SUPPLIED DATA –
============

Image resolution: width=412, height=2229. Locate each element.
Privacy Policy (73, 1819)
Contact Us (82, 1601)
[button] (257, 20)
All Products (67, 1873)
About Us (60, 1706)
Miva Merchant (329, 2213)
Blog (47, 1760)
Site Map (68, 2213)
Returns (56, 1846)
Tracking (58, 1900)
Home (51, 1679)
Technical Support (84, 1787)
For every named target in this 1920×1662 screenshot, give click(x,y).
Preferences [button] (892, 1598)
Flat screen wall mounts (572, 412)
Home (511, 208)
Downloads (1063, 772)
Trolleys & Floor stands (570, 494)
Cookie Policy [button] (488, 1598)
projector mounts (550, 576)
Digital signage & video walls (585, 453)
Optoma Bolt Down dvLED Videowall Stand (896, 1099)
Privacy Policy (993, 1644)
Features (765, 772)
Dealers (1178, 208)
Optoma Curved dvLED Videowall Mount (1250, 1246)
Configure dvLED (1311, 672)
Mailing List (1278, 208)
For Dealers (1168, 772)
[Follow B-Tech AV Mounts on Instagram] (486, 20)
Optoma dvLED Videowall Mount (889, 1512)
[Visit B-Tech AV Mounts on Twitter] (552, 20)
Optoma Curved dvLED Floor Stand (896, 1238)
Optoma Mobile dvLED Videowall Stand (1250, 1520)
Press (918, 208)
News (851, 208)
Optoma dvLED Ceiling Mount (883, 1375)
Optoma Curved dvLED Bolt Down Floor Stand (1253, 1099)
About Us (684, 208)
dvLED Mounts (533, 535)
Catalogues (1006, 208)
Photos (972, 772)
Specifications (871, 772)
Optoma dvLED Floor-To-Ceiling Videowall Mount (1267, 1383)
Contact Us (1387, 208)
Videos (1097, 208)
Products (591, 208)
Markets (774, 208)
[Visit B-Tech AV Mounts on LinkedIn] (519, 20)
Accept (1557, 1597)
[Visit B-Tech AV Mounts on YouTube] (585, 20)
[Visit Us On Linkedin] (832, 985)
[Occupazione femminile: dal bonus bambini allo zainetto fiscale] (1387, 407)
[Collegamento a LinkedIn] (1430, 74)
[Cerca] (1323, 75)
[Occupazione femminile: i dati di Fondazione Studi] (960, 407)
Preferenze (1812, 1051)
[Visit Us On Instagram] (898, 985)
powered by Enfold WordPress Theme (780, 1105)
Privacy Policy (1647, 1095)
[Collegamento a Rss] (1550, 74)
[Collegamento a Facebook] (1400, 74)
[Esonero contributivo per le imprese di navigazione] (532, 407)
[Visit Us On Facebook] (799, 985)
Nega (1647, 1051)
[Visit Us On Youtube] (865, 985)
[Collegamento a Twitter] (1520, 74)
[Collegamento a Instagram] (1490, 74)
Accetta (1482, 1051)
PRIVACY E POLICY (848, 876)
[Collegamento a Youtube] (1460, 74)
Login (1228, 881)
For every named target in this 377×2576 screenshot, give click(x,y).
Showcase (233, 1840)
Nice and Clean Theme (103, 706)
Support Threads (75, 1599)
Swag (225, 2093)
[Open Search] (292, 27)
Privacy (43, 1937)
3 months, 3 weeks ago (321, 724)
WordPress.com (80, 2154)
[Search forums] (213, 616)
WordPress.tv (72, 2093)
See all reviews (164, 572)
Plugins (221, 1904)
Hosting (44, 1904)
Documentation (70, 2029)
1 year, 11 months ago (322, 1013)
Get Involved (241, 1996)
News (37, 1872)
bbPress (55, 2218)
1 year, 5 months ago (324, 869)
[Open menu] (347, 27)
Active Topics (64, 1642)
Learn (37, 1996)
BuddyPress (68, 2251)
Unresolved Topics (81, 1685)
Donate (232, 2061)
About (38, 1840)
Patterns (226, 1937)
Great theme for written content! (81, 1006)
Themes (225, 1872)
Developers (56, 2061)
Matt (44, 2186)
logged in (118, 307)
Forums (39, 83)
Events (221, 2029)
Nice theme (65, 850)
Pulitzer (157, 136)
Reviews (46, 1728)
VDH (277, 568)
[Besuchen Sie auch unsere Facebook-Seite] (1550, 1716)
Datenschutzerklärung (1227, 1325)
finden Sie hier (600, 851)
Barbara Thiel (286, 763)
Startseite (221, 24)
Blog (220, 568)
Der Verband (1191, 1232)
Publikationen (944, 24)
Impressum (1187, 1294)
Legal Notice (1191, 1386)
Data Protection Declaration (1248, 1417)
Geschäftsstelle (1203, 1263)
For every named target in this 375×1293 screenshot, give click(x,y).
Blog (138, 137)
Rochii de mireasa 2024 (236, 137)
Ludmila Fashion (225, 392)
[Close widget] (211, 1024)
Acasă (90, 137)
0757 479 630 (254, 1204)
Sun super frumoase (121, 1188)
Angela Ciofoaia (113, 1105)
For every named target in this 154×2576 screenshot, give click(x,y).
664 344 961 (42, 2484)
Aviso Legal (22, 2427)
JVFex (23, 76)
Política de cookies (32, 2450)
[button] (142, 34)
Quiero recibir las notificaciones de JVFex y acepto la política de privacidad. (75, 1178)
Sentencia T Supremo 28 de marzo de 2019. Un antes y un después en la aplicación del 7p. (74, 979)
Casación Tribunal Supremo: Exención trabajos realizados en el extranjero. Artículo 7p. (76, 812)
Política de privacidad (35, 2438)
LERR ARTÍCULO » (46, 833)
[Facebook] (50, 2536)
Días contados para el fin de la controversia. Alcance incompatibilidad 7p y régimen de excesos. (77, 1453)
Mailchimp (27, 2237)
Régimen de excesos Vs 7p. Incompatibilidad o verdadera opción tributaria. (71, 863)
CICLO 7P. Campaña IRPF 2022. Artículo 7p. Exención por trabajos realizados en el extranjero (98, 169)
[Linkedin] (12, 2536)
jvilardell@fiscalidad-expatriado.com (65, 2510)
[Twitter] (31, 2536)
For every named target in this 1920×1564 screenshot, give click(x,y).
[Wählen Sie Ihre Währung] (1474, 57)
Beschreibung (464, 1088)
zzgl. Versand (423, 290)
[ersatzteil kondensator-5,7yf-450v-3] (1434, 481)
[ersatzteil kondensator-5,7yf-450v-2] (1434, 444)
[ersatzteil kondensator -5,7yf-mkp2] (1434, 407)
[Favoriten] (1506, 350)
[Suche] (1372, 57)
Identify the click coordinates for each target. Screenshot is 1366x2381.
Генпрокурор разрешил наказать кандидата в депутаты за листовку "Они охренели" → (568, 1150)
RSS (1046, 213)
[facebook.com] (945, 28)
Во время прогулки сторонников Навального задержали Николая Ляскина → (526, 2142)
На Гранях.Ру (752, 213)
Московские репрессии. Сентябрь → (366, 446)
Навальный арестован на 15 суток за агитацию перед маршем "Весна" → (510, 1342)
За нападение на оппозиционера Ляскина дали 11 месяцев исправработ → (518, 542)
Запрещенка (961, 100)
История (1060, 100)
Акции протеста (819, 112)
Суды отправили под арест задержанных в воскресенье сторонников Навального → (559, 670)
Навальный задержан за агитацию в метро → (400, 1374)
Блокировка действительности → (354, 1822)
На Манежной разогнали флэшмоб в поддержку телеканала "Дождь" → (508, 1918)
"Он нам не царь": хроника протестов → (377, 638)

============

TASK DETAILS – Every line of the data must be reproduced exactly.

ANSWER TO THIS EXERCISE –
Image resolution: width=412, height=2229. Locate each element.
Privacy Policy (73, 1819)
Contact Us (82, 1601)
[button] (257, 20)
All Products (67, 1873)
About Us (60, 1706)
Miva Merchant (329, 2213)
Blog (47, 1760)
Site Map (68, 2213)
Returns (56, 1846)
Tracking (58, 1900)
Home (51, 1679)
Technical Support (84, 1787)
For every named target in this 1920×1662 screenshot, give click(x,y).
Preferences [button] (892, 1598)
Flat screen wall mounts (572, 412)
Home (511, 208)
Downloads (1063, 772)
Trolleys & Floor stands (570, 494)
Cookie Policy [button] (488, 1598)
projector mounts (550, 576)
Digital signage & video walls (585, 453)
Optoma Bolt Down dvLED Videowall Stand (896, 1099)
Privacy Policy (993, 1644)
Features (765, 772)
Dealers (1178, 208)
Optoma Curved dvLED Videowall Mount (1250, 1246)
Configure dvLED (1311, 672)
Mailing List (1278, 208)
For Dealers (1168, 772)
[Follow B-Tech AV Mounts on Instagram] (486, 20)
Optoma dvLED Videowall Mount (889, 1512)
[Visit B-Tech AV Mounts on Twitter] (552, 20)
Optoma Curved dvLED Floor Stand (896, 1238)
Optoma Mobile dvLED Videowall Stand (1250, 1520)
Press (918, 208)
News (851, 208)
Optoma dvLED Ceiling Mount (883, 1375)
Optoma Curved dvLED Bolt Down Floor Stand (1253, 1099)
About Us (684, 208)
dvLED Mounts (533, 535)
Catalogues (1006, 208)
Photos (972, 772)
Specifications (871, 772)
Optoma dvLED Floor-To-Ceiling Videowall Mount (1267, 1383)
Contact Us (1387, 208)
Videos (1097, 208)
Products (591, 208)
Markets (774, 208)
[Visit B-Tech AV Mounts on LinkedIn] (519, 20)
Accept (1557, 1597)
[Visit B-Tech AV Mounts on YouTube] (585, 20)
[Visit Us On Linkedin] (832, 985)
[Occupazione femminile: dal bonus bambini allo zainetto fiscale] (1387, 407)
[Collegamento a LinkedIn] (1430, 74)
[Cerca] (1323, 75)
[Occupazione femminile: i dati di Fondazione Studi] (960, 407)
Preferenze (1812, 1051)
[Visit Us On Instagram] (898, 985)
powered by Enfold WordPress Theme (780, 1105)
Privacy Policy (1647, 1095)
[Collegamento a Rss] (1550, 74)
[Collegamento a Facebook] (1400, 74)
[Esonero contributivo per le imprese di navigazione] (532, 407)
[Visit Us On Facebook] (799, 985)
Nega (1647, 1051)
[Visit Us On Youtube] (865, 985)
[Collegamento a Twitter] (1520, 74)
[Collegamento a Instagram] (1490, 74)
Accetta (1482, 1051)
PRIVACY E POLICY (848, 876)
[Collegamento a Youtube] (1460, 74)
Login (1228, 881)
For every named target in this 377×2576 screenshot, give click(x,y).
Showcase (233, 1840)
Nice and Clean Theme (103, 706)
Support Threads (75, 1599)
Swag (225, 2093)
[Open Search] (292, 27)
Privacy (43, 1937)
3 months, 3 weeks ago (321, 724)
WordPress.com (80, 2154)
[Search forums] (213, 616)
WordPress.tv (72, 2093)
See all reviews (164, 572)
Plugins (221, 1904)
Hosting (44, 1904)
Documentation (70, 2029)
1 year, 11 months ago (322, 1013)
Get Involved (241, 1996)
News (37, 1872)
bbPress (55, 2218)
1 year, 5 months ago (324, 869)
[Open menu] (347, 27)
Active Topics (64, 1642)
Learn (37, 1996)
BuddyPress (68, 2251)
Unresolved Topics (81, 1685)
Donate (232, 2061)
About (38, 1840)
Patterns (226, 1937)
Great theme for written content! (81, 1006)
Themes (225, 1872)
Developers (56, 2061)
Matt (44, 2186)
logged in (118, 307)
Forums (39, 83)
Events (221, 2029)
Nice theme (65, 850)
Pulitzer (157, 136)
Reviews (46, 1728)
VDH (277, 568)
[Besuchen Sie auch unsere Facebook-Seite] (1550, 1716)
Datenschutzerklärung (1227, 1325)
finden Sie hier (600, 851)
Barbara Thiel (286, 763)
Startseite (221, 24)
Blog (220, 568)
Der Verband (1191, 1232)
Publikationen (944, 24)
Impressum (1187, 1294)
Legal Notice (1191, 1386)
Data Protection Declaration (1248, 1417)
Geschäftsstelle (1203, 1263)
For every named target in this 375×1293 screenshot, give click(x,y).
Blog (138, 137)
Rochii de mireasa 2024 (236, 137)
Ludmila Fashion (225, 392)
[Close widget] (211, 1024)
Acasă (90, 137)
0757 479 630 (254, 1204)
Sun super frumoase (121, 1188)
Angela Ciofoaia (113, 1105)
For every named target in this 154×2576 screenshot, give click(x,y).
664 344 961 (42, 2484)
Aviso Legal (22, 2427)
JVFex (23, 76)
Política de cookies (32, 2450)
[button] (142, 34)
Quiero recibir las notificaciones de JVFex y acepto la política de privacidad. (75, 1178)
Sentencia T Supremo 28 de marzo de 2019. Un antes y un después en la aplicación del 7p. (74, 979)
Casación Tribunal Supremo: Exención trabajos realizados en el extranjero. Artículo 7p. (76, 812)
Política de privacidad (35, 2438)
LERR ARTÍCULO » (46, 833)
[Facebook] (50, 2536)
Días contados para el fin de la controversia. Alcance incompatibilidad 7p y régimen de excesos. (77, 1453)
Mailchimp (27, 2237)
Régimen de excesos Vs 7p. Incompatibilidad o verdadera opción tributaria. (71, 863)
CICLO 7P. Campaña IRPF 2022. Artículo 7p. Exención por trabajos realizados en el extranjero (98, 169)
[Linkedin] (12, 2536)
jvilardell@fiscalidad-expatriado.com (65, 2510)
[Twitter] (31, 2536)
For every named target in this 1920×1564 screenshot, give click(x,y).
[Wählen Sie Ihre Währung] (1474, 57)
Beschreibung (464, 1088)
zzgl. Versand (423, 290)
[ersatzteil kondensator-5,7yf-450v-3] (1434, 481)
[ersatzteil kondensator-5,7yf-450v-2] (1434, 444)
[ersatzteil kondensator -5,7yf-mkp2] (1434, 407)
[Favoriten] (1506, 350)
[Suche] (1372, 57)
Identify the click coordinates for each target. Screenshot is 1366x2381.
Генпрокурор разрешил наказать кандидата в депутаты за листовку "Они охренели" → (568, 1150)
RSS (1046, 213)
[facebook.com] (945, 28)
Во время прогулки сторонников Навального задержали Николая Ляскина → (526, 2142)
На Гранях.Ру (752, 213)
Московские репрессии. Сентябрь → (366, 446)
Навальный арестован на 15 суток за агитацию перед маршем "Весна" → (510, 1342)
За нападение на оппозиционера Ляскина дали 11 месяцев исправработ → (518, 542)
Запрещенка (961, 100)
История (1060, 100)
Акции протеста (819, 112)
Суды отправили под арест задержанных в воскресенье сторонников Навального → (559, 670)
Навальный задержан за агитацию в метро → (400, 1374)
Блокировка действительности → (354, 1822)
На Манежной разогнали флэшмоб в поддержку телеканала "Дождь" → (508, 1918)
"Он нам не царь": хроника протестов → (377, 638)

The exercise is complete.